Like so many economic reports these days, this morning’s update on producer prices for March is open to interpretation.
Depending on one’s capacity for optimism, or the lack thereof, the latest gauge of inflation represents either a reprieve from anxiety, or another reason to worry.
The good news is that wholesale prices rose 1% last month. Although that’s uncomfortably high, it’s down a bit from February’s 1.3% pace. Meanwhile, core PPI (excluding energy and food) was unchanged in March and below the 0.2% rise that the consensus outlook was projecting.
The bad news is that the PPI has climbed by 3.1% for the year through March. That’s far below the 12-month rolling peak in recent years, but it’s still too high to allow the Federal Reserve to focus exclusively on promoting economic growth in its monetary policy. “This certainly doesn’t let the Fed off the hook by any means,” Gina Martin, an economist at Wachovia Corp., told Bloomberg News. Inflation doesn’t seem to be rising, but neither is it falling, she explained. That’s a concern because inflation is “stubbornly staying high.”

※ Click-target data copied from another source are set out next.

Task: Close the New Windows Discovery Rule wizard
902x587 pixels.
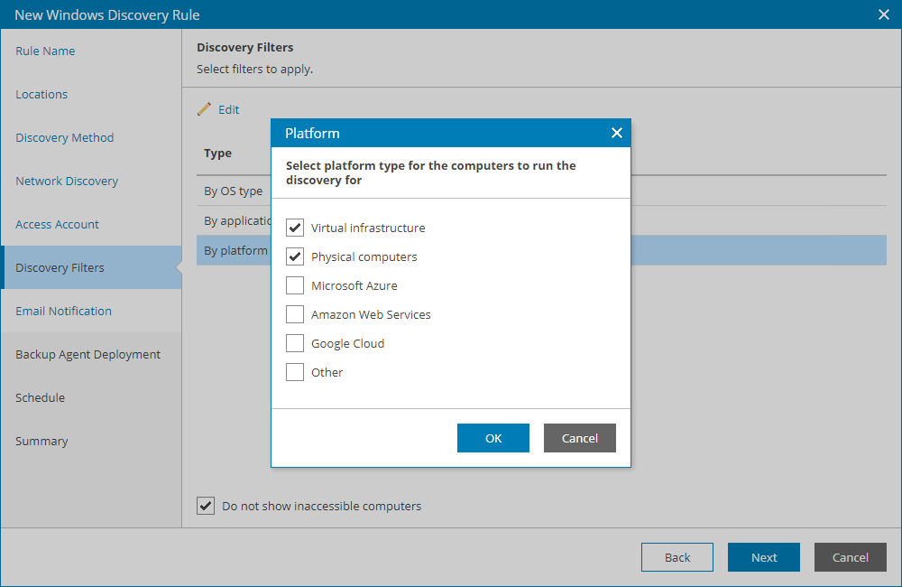Action: [x=882, y=14]
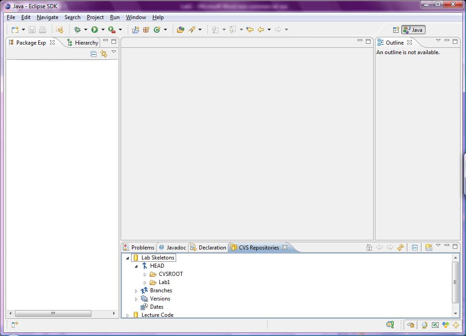Open the dropdown arrow beside the Run button
The height and width of the screenshot is (336, 466).
103,30
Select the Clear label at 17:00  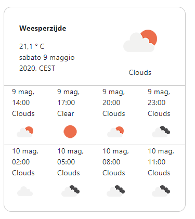[66, 114]
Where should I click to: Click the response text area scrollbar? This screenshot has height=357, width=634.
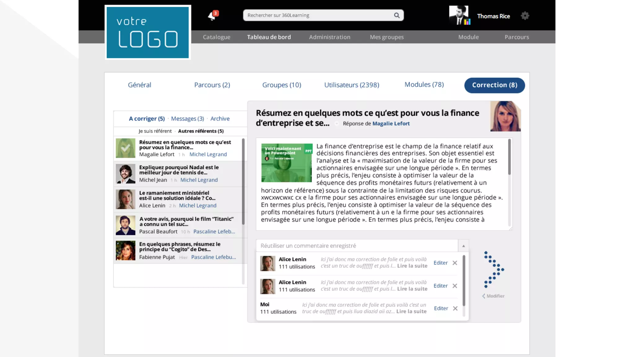[x=509, y=157]
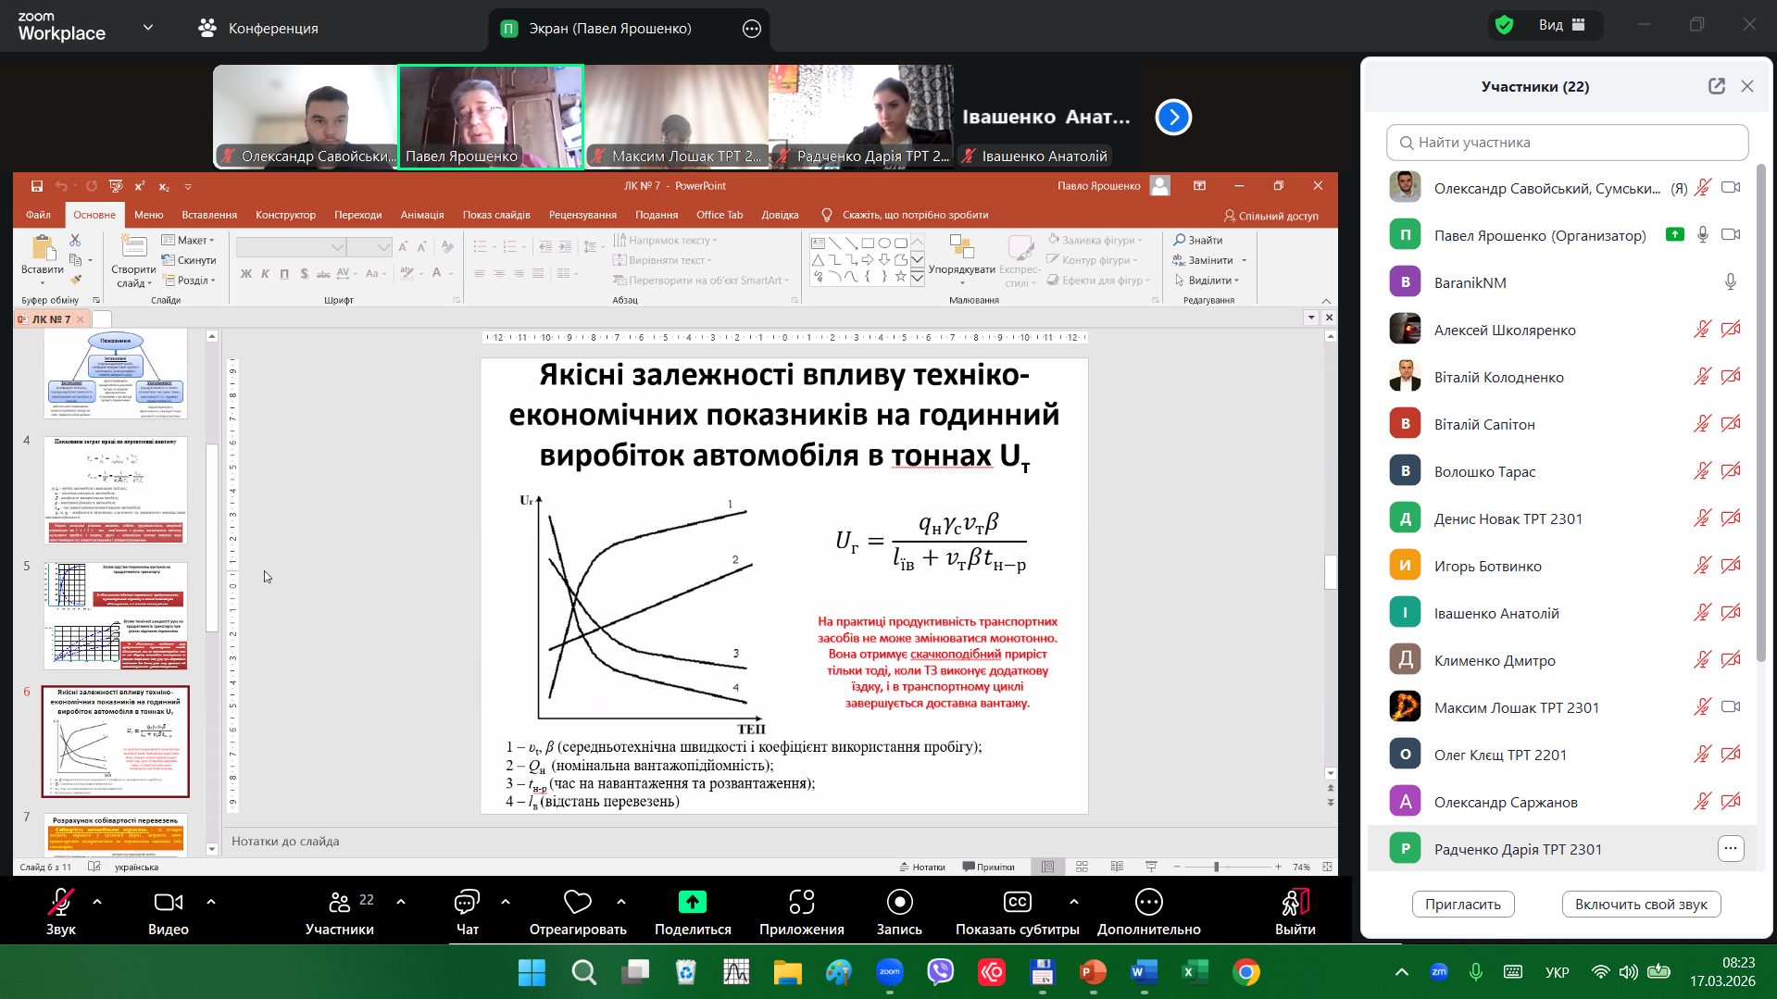
Task: Open the Zoom Workplace dropdown chevron
Action: (x=148, y=28)
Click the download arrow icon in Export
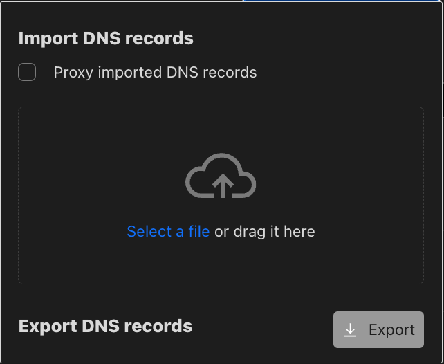 pyautogui.click(x=350, y=330)
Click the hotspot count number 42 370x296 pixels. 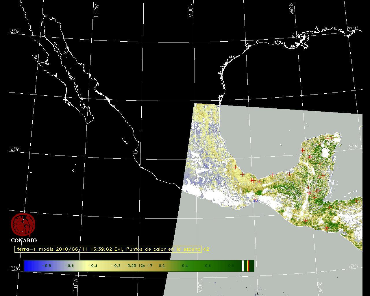(206, 249)
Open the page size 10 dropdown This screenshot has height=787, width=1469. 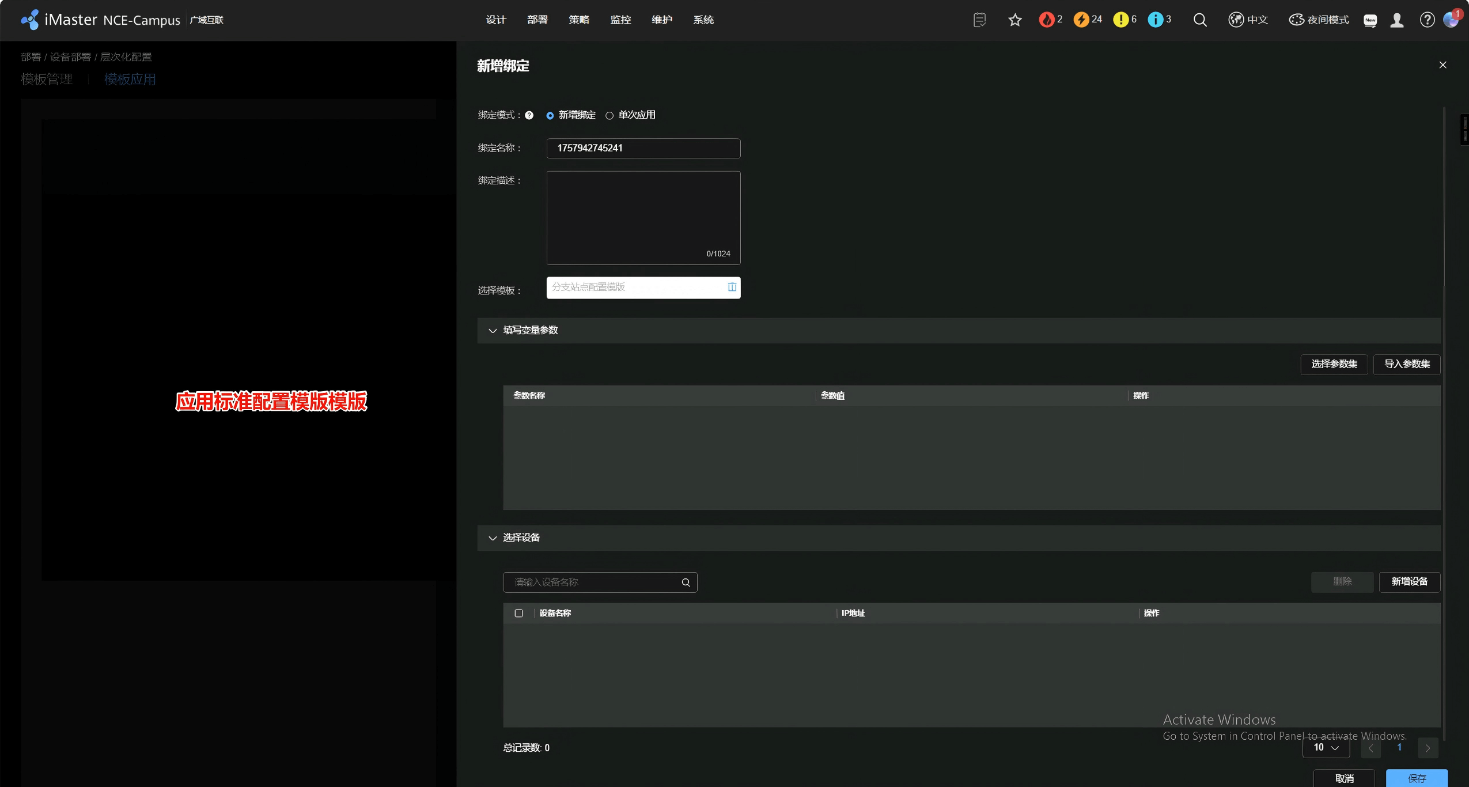point(1326,748)
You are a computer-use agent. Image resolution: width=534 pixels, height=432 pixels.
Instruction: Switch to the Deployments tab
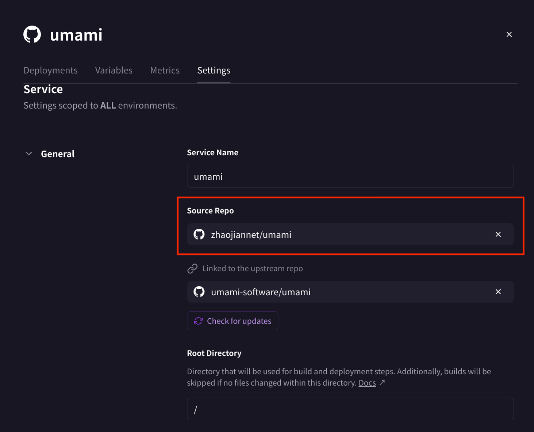[50, 70]
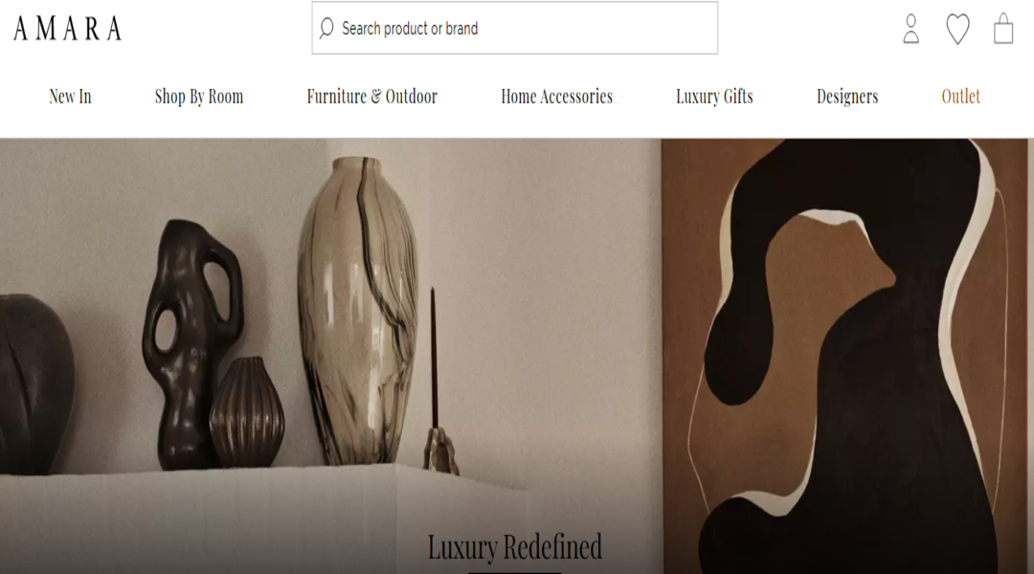Open the shopping bag icon
The height and width of the screenshot is (574, 1034).
pos(1003,29)
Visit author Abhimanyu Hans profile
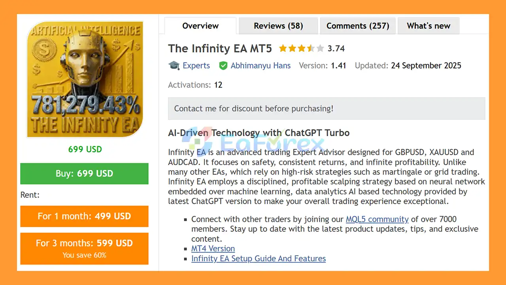Viewport: 506px width, 285px height. tap(261, 66)
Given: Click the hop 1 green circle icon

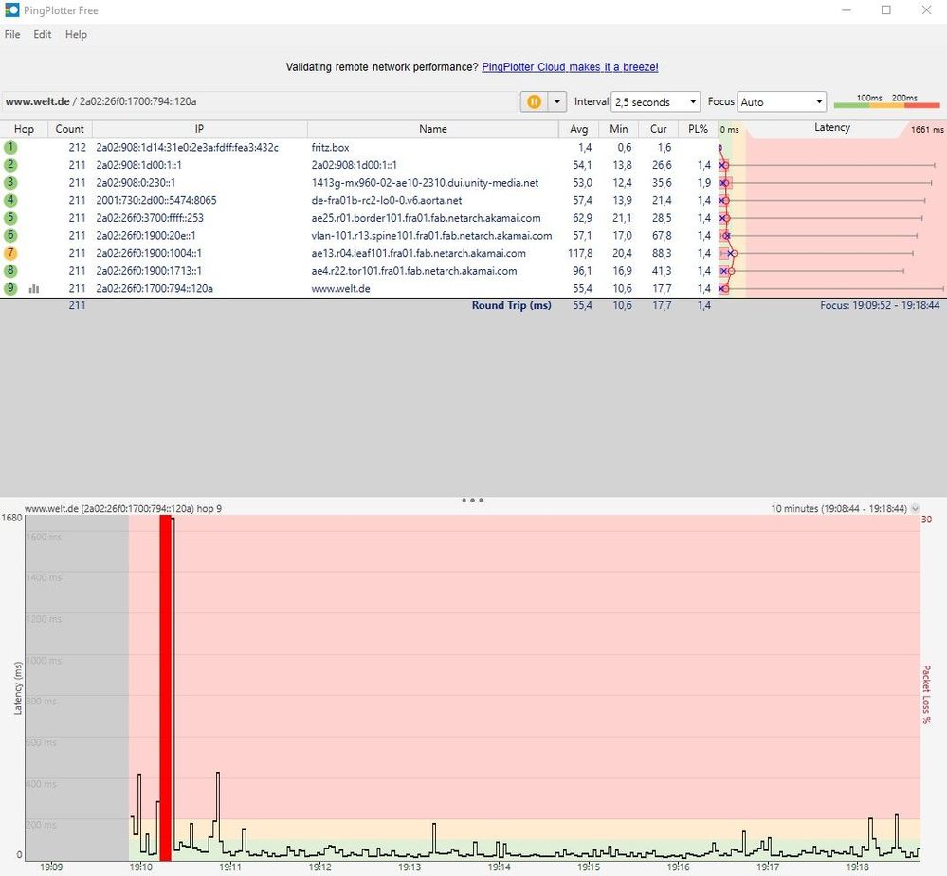Looking at the screenshot, I should 10,147.
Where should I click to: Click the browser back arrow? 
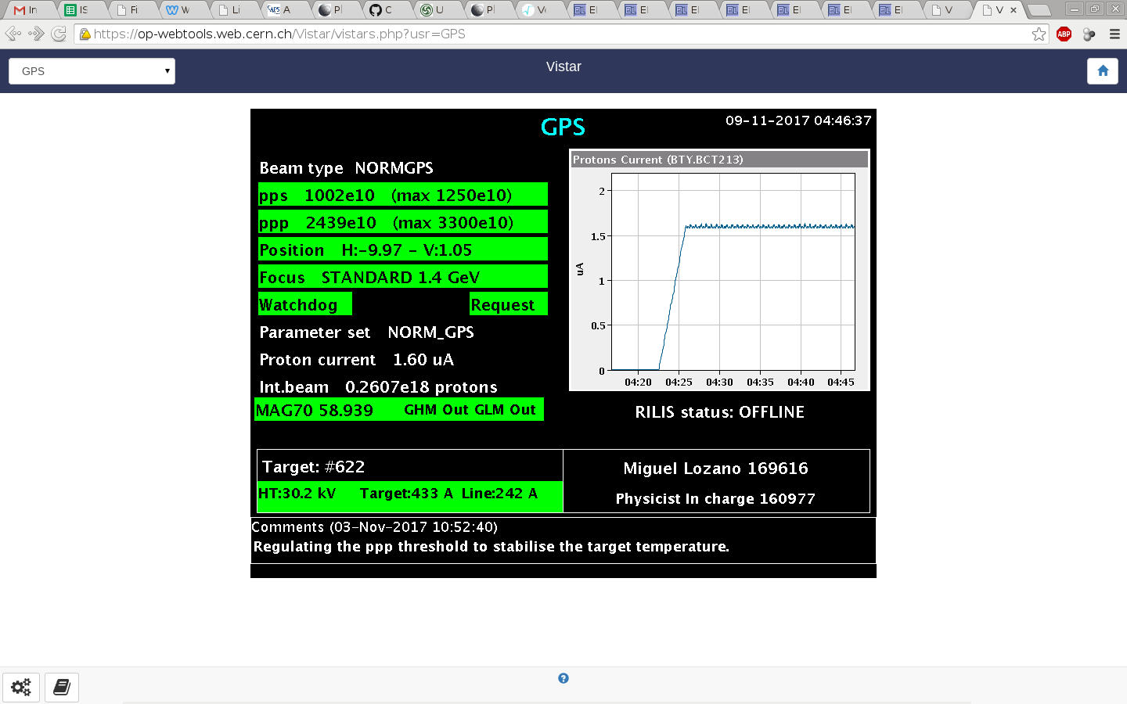13,34
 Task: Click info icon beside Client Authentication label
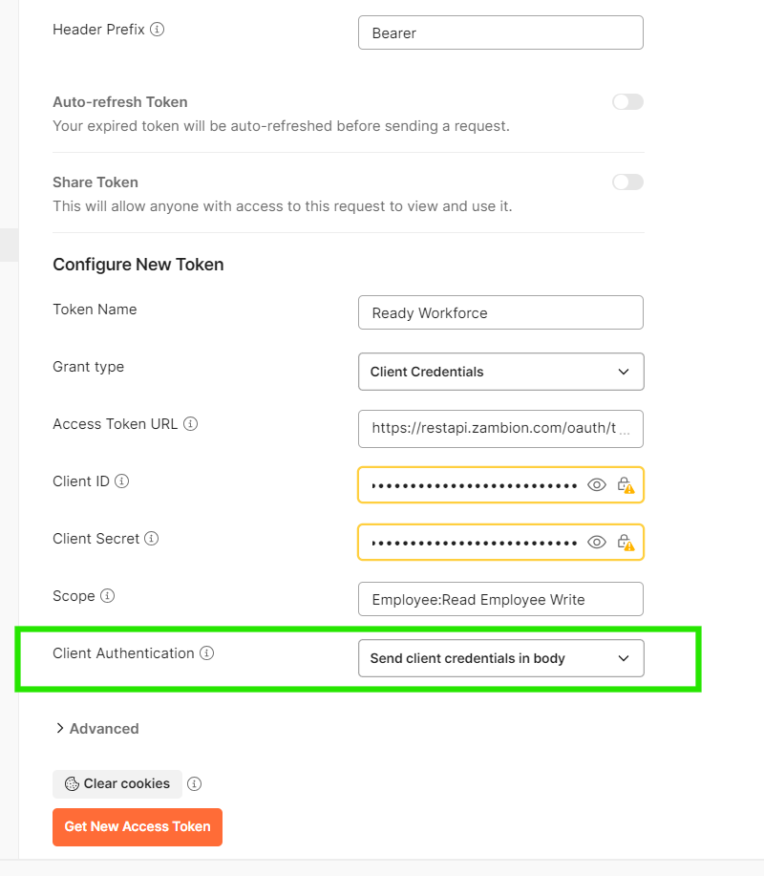[x=206, y=653]
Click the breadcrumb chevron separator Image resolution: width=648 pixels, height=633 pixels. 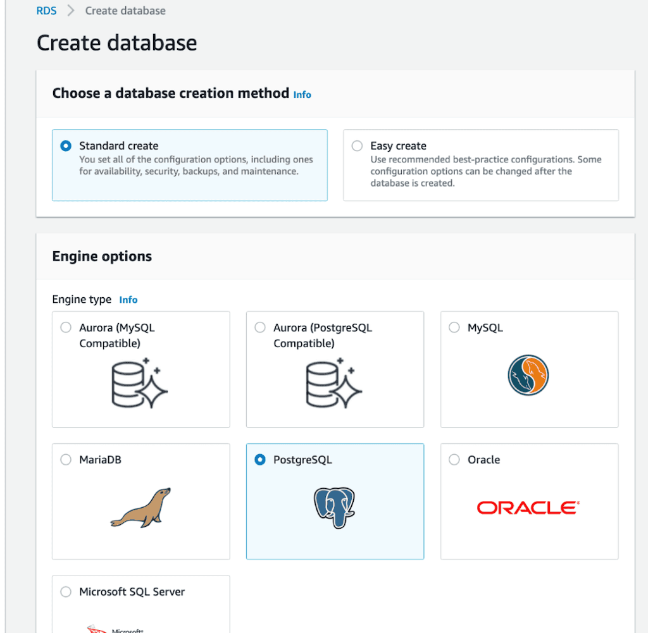[x=72, y=10]
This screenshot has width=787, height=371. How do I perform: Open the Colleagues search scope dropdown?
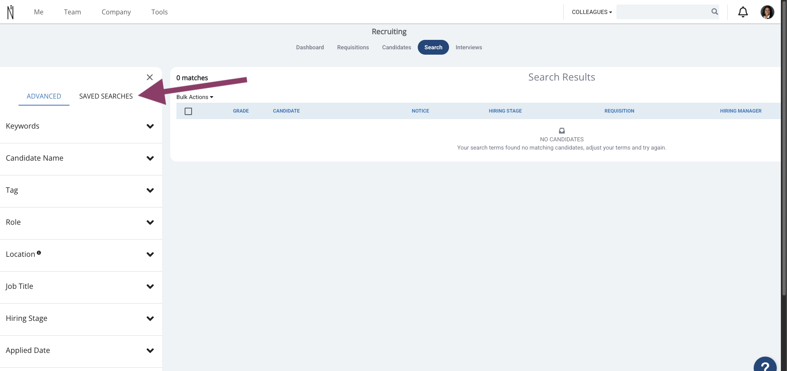tap(592, 12)
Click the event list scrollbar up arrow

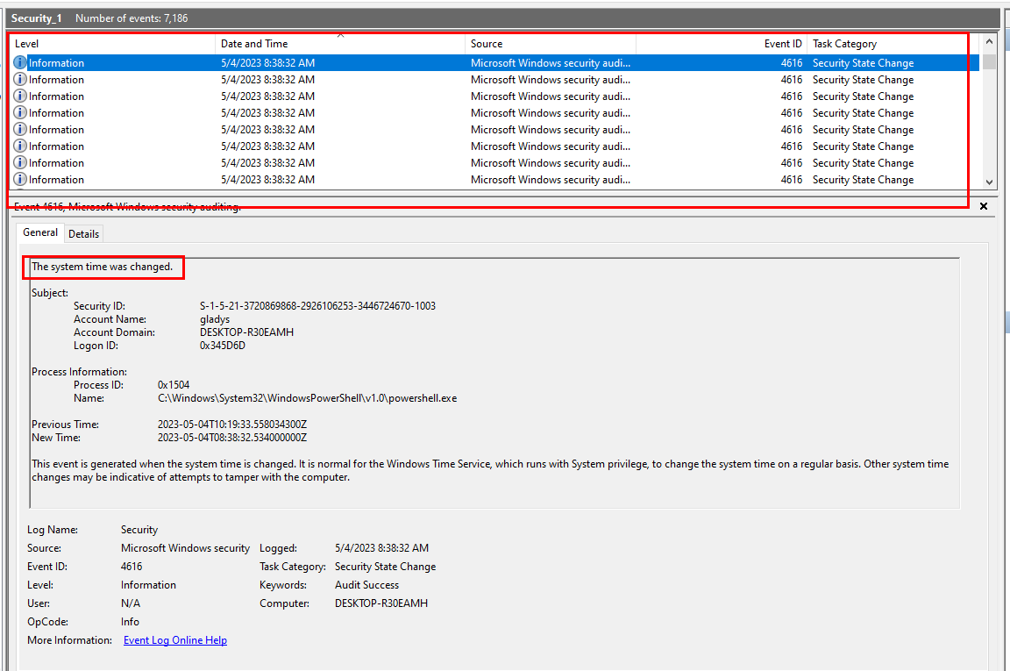[x=990, y=41]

Energy prices led the way for upward prices momentum in the PPI last month. The 3.6% climb in energy costs at the wholesale level was the highest since last November. If energy prices fall in coming months, PPI may reap the benefits, which will be all the sweeter considering the core PPI appears contained for the moment.
Corroboration or repudiation for such thinking will come next Tuesday, when consumer prices for March are released. For what it’s worth, the consensus estimate calls for a slight increase in top-line CPI to 0.7% from 0.6% previously with core CPI coming in at 0.2% for the second month running, according to Briefing.com.
Clarity on inflation is coming, but it’s not here yet. Indeed, the bond market at mid-morning today appears to be taking a wait-and-see attitude. The 10-year Treasury yield is virtually unchanged from yesteday’s close. Over in Fed funds futures trading, there’s not much conviction for change in the near future other than for the status quo of 5.25%.
Investing in the 21st century enjoys a reputation for rapid trading, second-by-second analysis and the ability to move billions of dollars at the push of a button. But economic numbers, and the associated trends, can still dribble out at a snail’s pace. As a result, the inflation outlook remains clouded and so there’s still a strong incentive for cautious types to sit on overweight cash positions and wait for yet another round of data releases.